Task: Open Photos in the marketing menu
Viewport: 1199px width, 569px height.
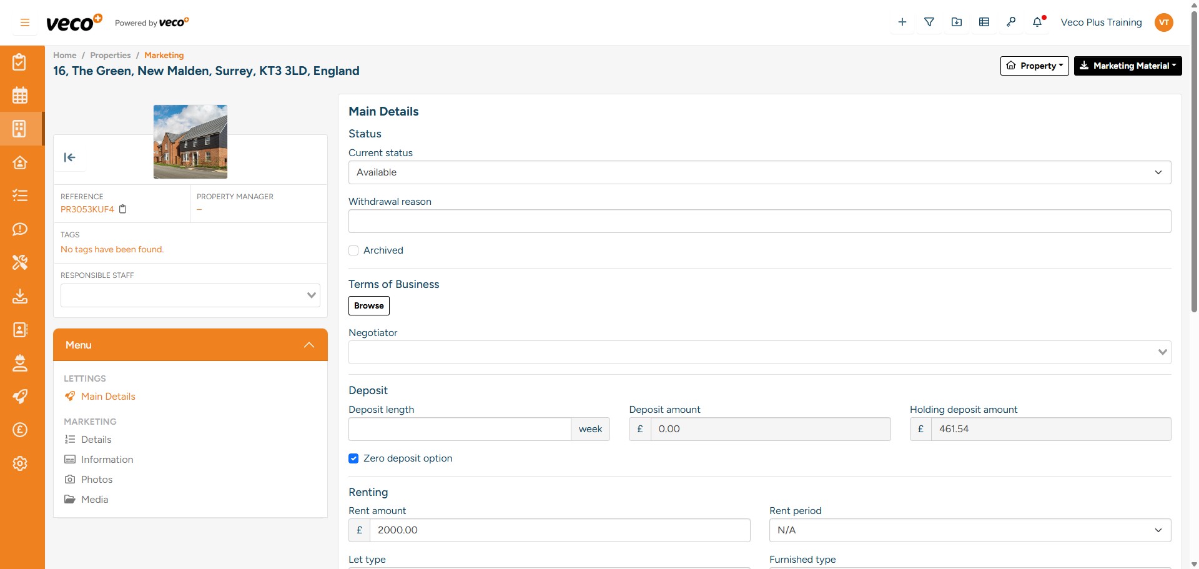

...

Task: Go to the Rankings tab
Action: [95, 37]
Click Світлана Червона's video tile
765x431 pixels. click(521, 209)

### EXERCISE OBJECTIVE
Every line above from the line with "Task: Open Photos in the marketing menu" to the line with "Viewport: 1199px width, 569px height." is wanted, ends included; write them out exactly and add no other line.

### RESULT OF THE TASK
Task: Open Photos in the marketing menu
Viewport: 1199px width, 569px height.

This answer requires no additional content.